Reproduce every entry word for word. Drop all pictures from the copy.

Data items
━━━━━━━━━━━━━━━━

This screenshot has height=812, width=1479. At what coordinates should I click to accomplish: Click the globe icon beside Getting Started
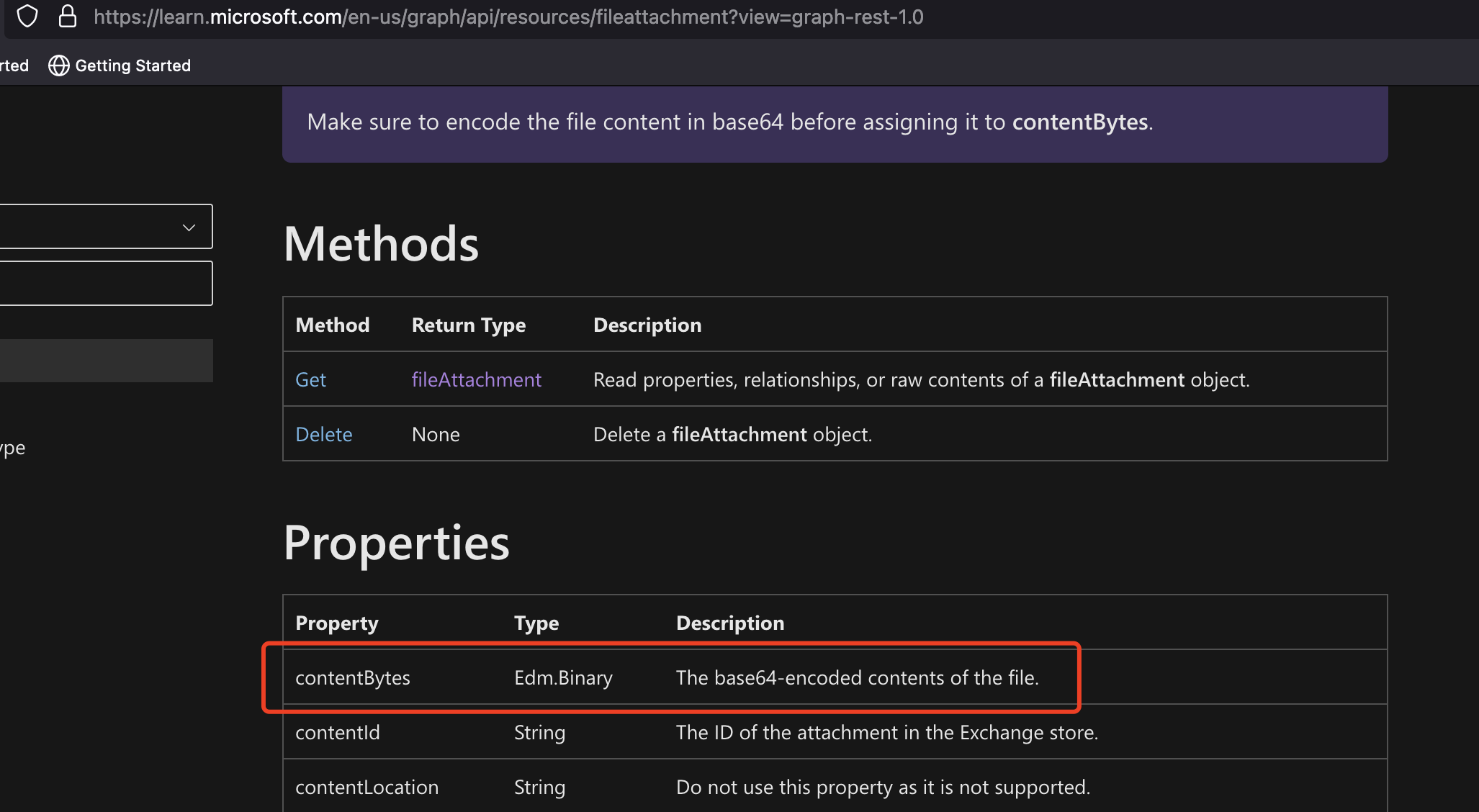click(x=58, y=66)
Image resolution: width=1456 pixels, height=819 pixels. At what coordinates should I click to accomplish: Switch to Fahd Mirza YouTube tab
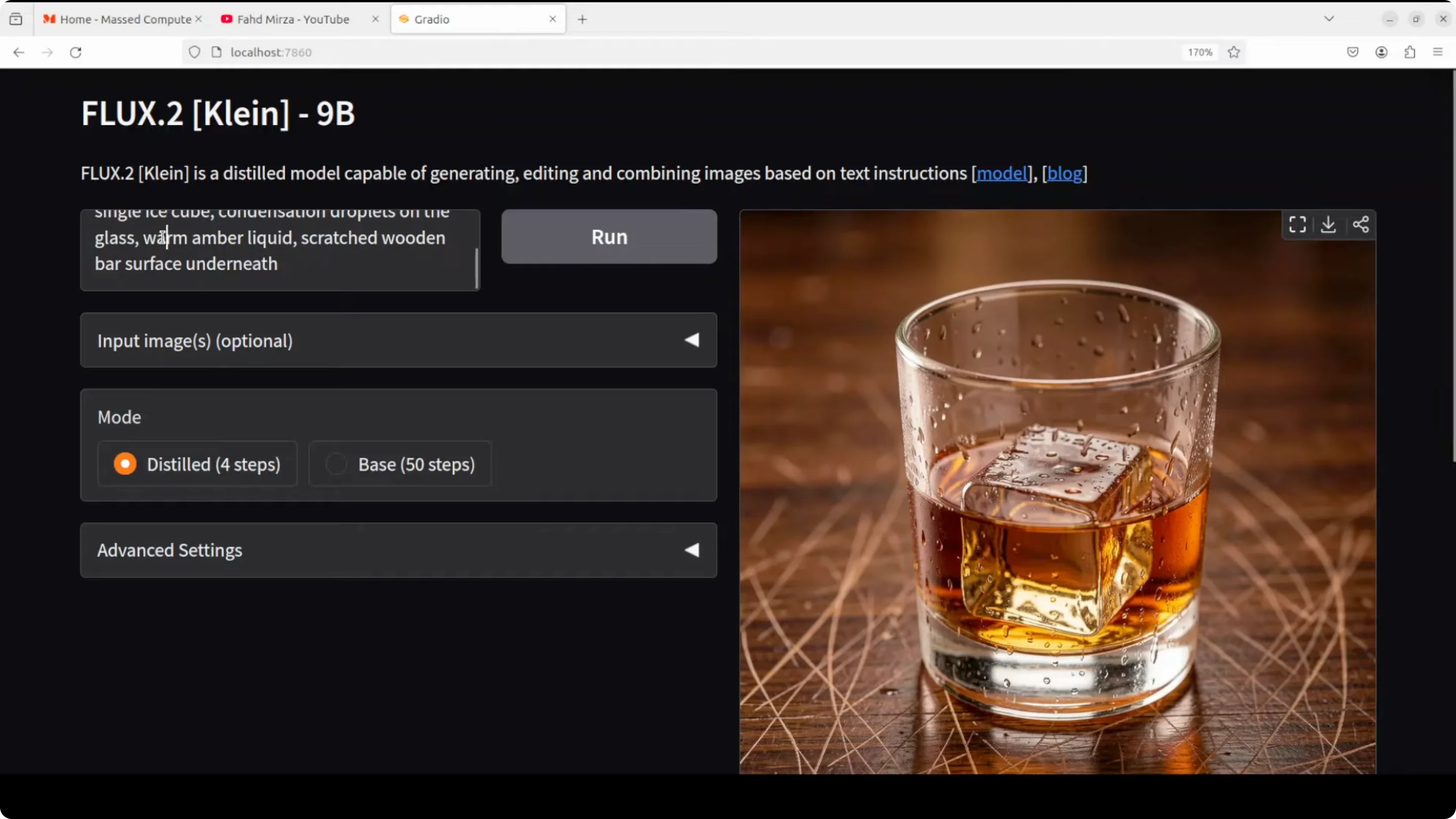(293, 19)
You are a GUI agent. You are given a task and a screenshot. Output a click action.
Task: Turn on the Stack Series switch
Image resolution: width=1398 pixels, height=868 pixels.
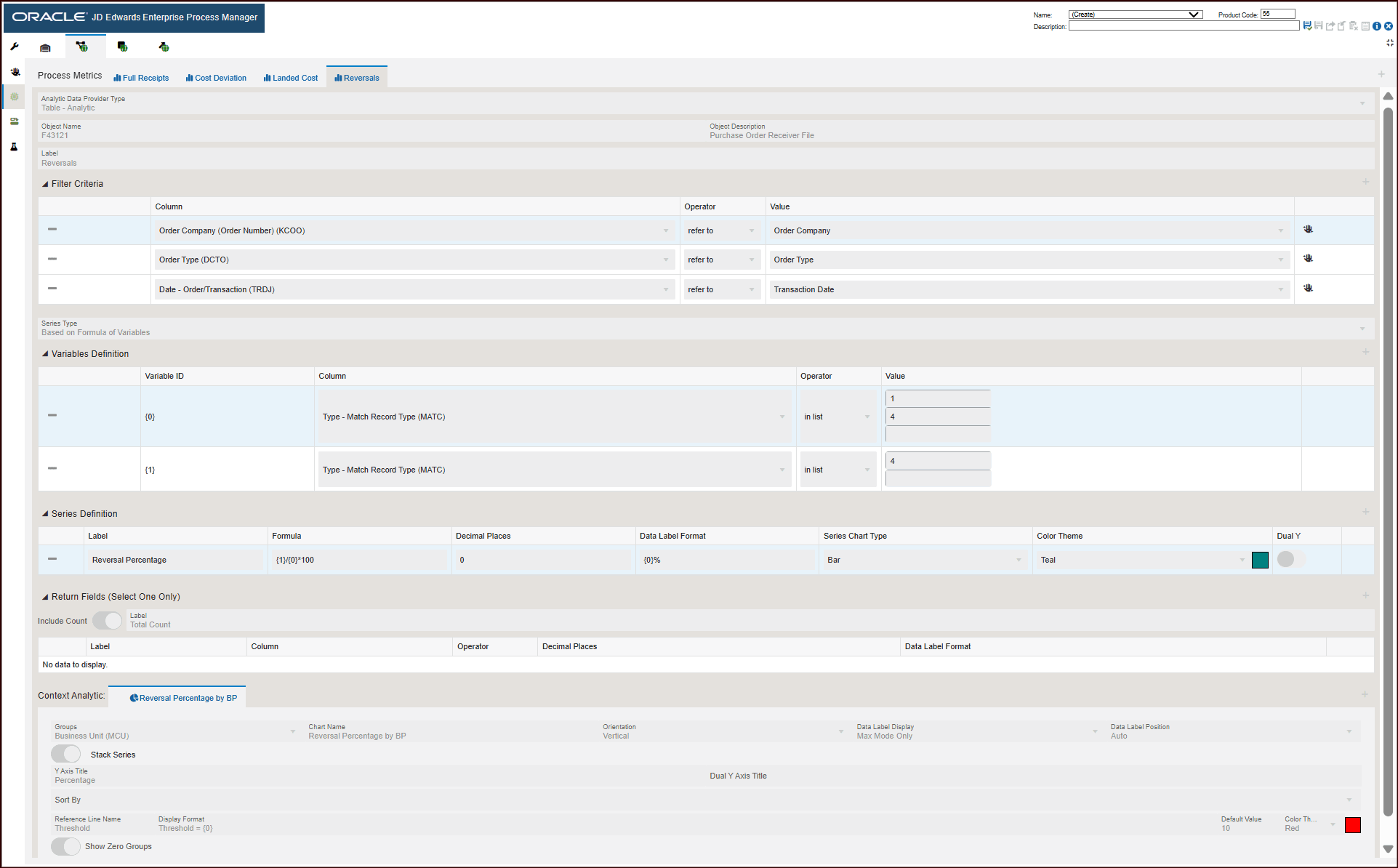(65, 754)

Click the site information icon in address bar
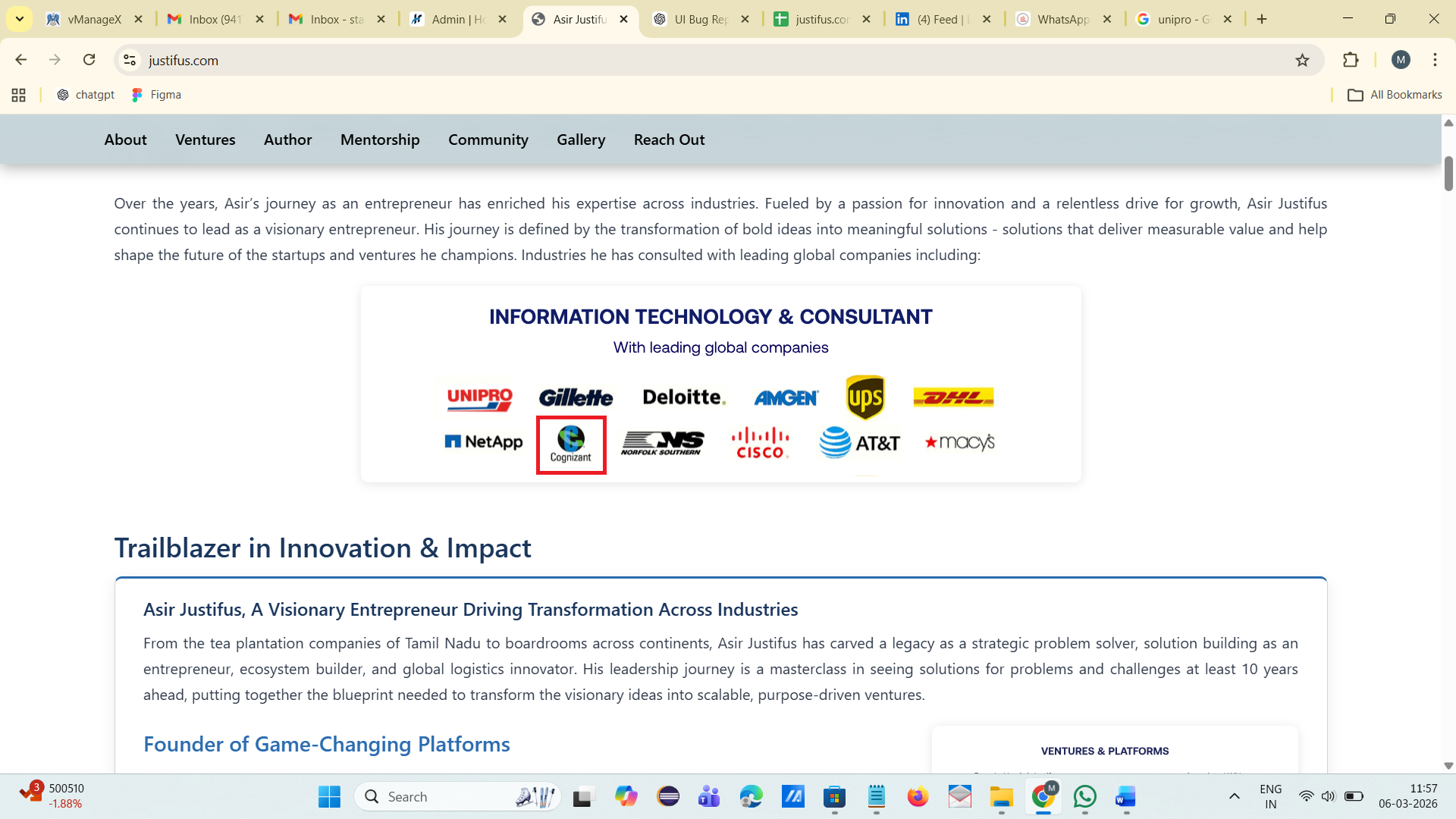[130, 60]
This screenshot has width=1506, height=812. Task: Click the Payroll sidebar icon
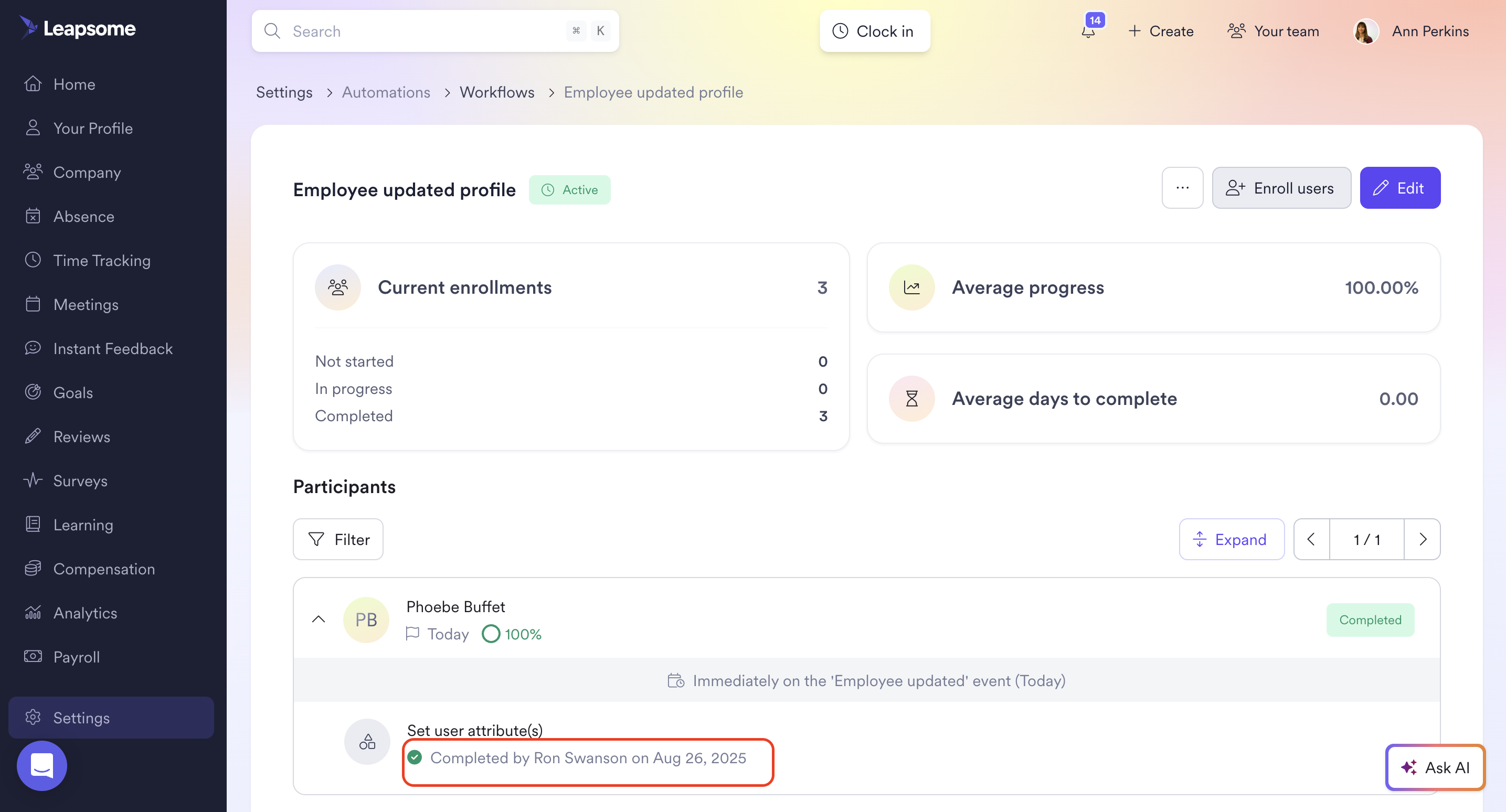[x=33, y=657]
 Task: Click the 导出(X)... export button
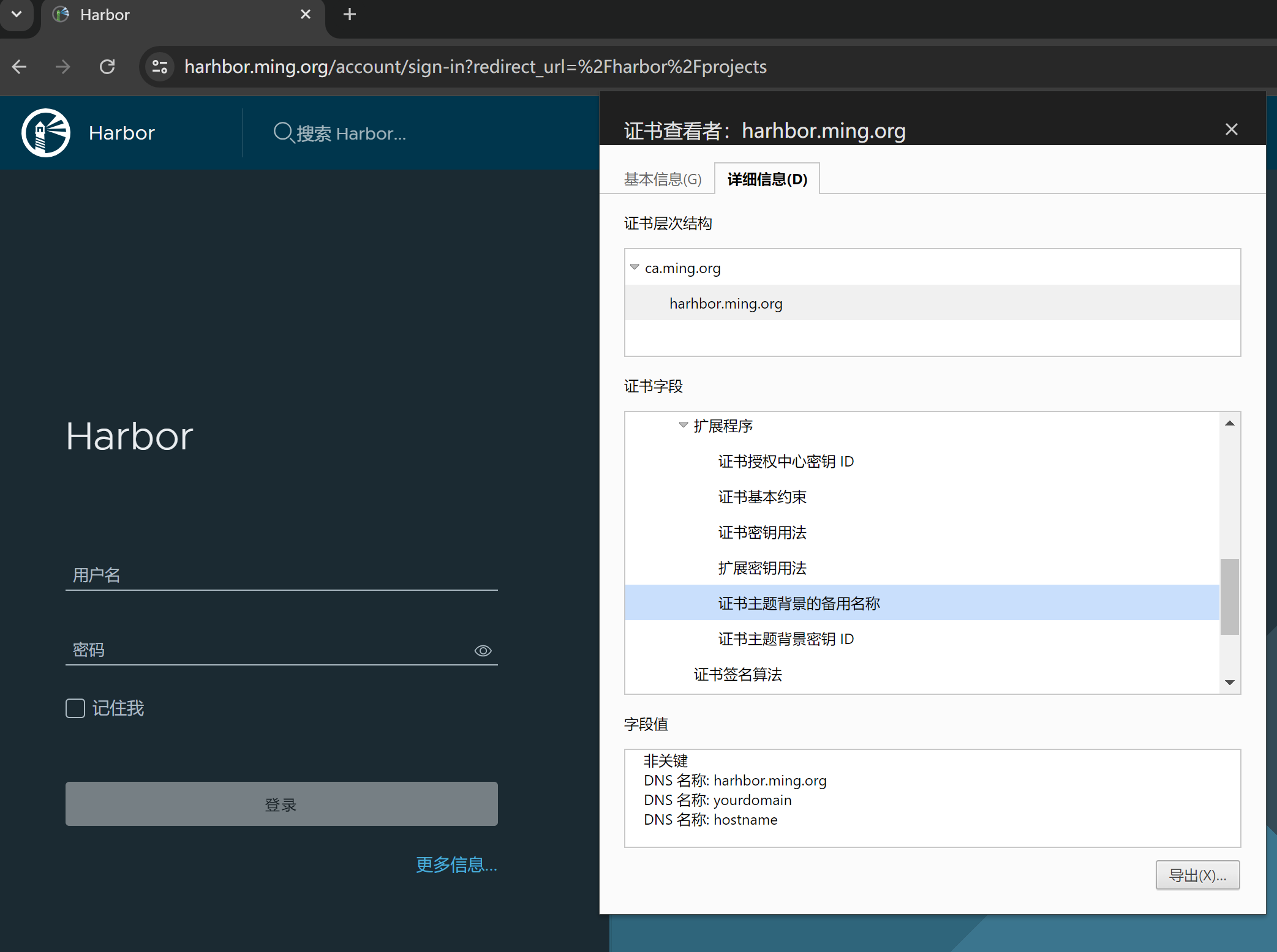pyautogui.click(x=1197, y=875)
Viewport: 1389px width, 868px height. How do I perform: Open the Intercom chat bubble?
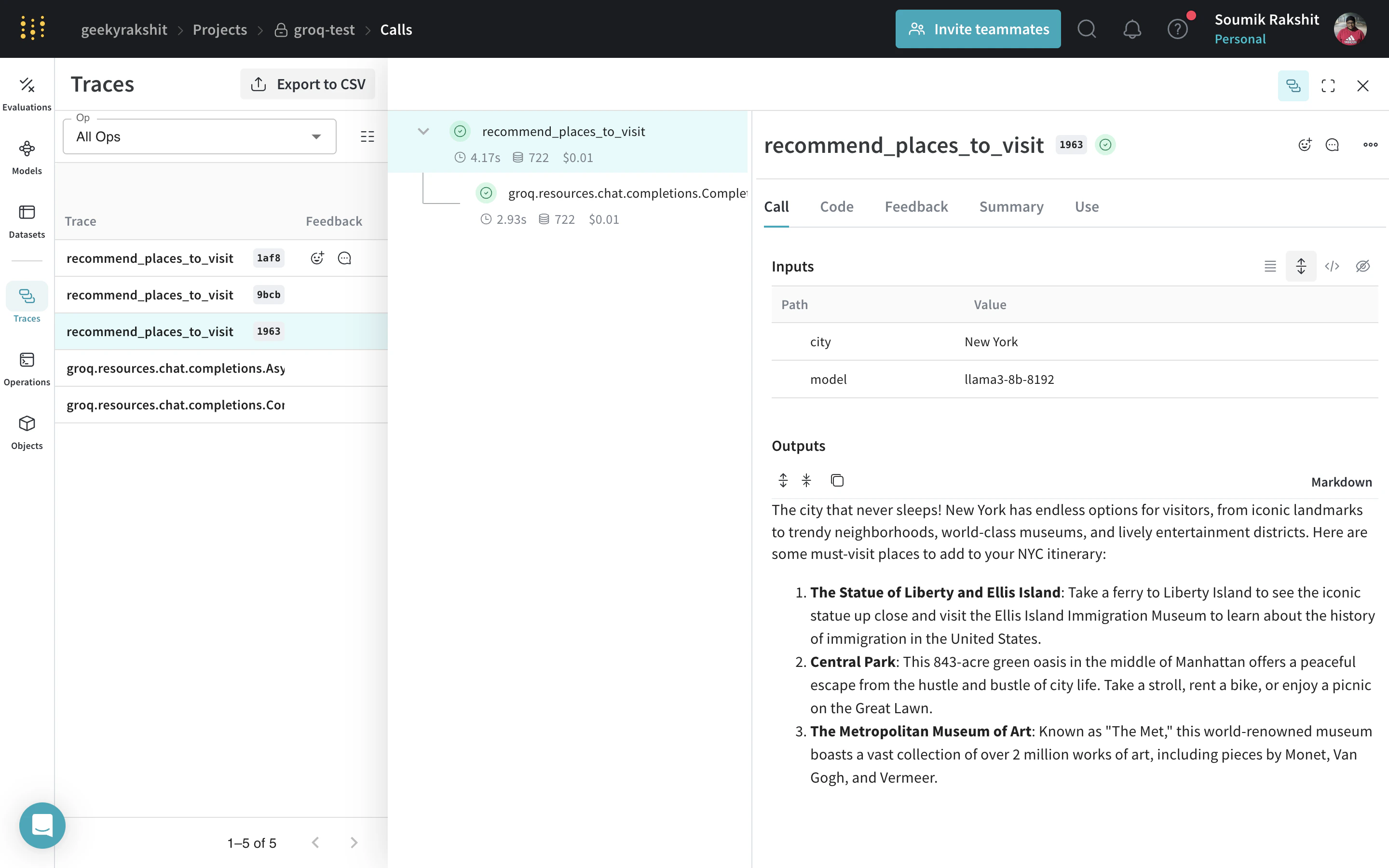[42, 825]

━━━━━━━━━━━━━━━━

* [Exercise output]:
This screenshot has height=812, width=1479. At what coordinates should I click to accomplish: Click the globe icon beside Getting Started
click(x=58, y=66)
Image resolution: width=1456 pixels, height=819 pixels. At what coordinates should I click to accomplish: Switch to Fahd Mirza YouTube tab
(293, 19)
You are a GUI agent. You are given a task and a screenshot. Output a click action.
Task: Turn on the Stack Series switch
Image resolution: width=1398 pixels, height=868 pixels.
(65, 754)

Click the site information icon in address bar
[130, 60]
This screenshot has width=1506, height=812. Task: Click the Payroll sidebar icon
[x=33, y=657]
 Task: Click the 导出(X)... export button
pyautogui.click(x=1197, y=875)
Viewport: 1389px width, 868px height. How do I perform: Open the Intercom chat bubble?
[42, 825]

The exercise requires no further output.